Quel métier vouliez-vous faire lorsque vous étiez enfants ?

Pendant la plus grande partie de mon adolescence je voulais travailler pour le théâtre. En fait, j’ai passé ma première année universitaire dans un programme de scénographie théâtrale. C’est à ce moment que j’ai commencé à lire des pièces contemporaines (Sam Shepard et Caryl Churchill notamment) et que je me suis sérieusement mis à penser à l’écriture. J’ai alors changé d’université (de Carnegie Mellon à Pittsburgh, à l’Université de Brandeis, près de Boston) parce que tout à coup je n’étais plus si sûr de vouloir faire une carrière dans le théâtre. Quand je suis arrivé à Brandeis, j’étais tellement immergé dans la fiction que j’ai définitivement abandonné le théâtre.

Que ferez-vous lorsqu’il n’y aura plus de lecteurs ?
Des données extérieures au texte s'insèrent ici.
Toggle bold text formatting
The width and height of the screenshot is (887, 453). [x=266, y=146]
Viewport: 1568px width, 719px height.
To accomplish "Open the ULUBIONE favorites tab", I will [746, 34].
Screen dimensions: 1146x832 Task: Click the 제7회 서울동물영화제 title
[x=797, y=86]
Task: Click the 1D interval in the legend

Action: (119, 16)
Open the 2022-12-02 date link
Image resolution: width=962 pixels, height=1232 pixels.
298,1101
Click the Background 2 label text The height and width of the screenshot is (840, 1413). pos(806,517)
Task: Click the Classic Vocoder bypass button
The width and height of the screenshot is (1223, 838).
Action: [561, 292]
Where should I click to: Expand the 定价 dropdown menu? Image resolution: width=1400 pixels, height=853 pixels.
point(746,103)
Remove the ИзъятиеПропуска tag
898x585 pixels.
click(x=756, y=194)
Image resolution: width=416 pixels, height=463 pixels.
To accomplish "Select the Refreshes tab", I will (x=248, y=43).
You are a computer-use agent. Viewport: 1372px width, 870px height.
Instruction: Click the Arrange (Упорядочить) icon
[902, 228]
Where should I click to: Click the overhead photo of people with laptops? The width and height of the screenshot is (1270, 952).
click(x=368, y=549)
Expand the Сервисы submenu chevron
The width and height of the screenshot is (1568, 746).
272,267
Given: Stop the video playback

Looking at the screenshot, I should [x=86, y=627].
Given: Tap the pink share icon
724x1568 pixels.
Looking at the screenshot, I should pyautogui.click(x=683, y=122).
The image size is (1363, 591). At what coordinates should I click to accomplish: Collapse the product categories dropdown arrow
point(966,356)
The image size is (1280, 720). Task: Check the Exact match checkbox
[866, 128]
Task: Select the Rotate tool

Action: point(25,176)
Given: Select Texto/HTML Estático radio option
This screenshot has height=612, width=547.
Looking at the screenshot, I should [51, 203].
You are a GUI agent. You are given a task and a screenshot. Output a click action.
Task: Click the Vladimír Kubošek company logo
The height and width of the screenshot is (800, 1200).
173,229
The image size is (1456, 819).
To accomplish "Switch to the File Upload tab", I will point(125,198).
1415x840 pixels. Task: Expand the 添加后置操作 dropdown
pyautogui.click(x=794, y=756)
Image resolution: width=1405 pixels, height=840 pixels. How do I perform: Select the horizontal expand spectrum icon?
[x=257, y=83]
Cela pourra passer pour de la fausse modestie, mais je ne pensais vraiment pas qu’il y aurait un seul lecteur pour mon roman. Bien que j’ai reçu beaucoup d’encouragements de la part d’amis et de professeurs, j’ai souvent écrit avec la peur que le livre soit tout simplement trop bizarre pour être publié. Mais en même temps c’était le seul livre que je savais comment écrire. Après plusieurs années de travail à ce sujet, j’ai essayé de me convaincre d’écrire un bouquin qui, publié ou pas, me rendrait heureux et fier. Dans mon bureau à Northampton, j’avais accroché une feuille de papier sur le mur qui disait : « DO YOU LOVE IT ? » En d’autres termes : est-ce que je devrai m’en préoccuper alors que personne d’autre au monde ne se pose la question ?

Je cherche à écrire tous les jours, et je souhaite pouvoir continuer à le faire même si je n’ai plus aucun lecteur et que je ne suis plus publié. J’espère utiliser cette expérience d’isolement pour alimenter le travail lui-même.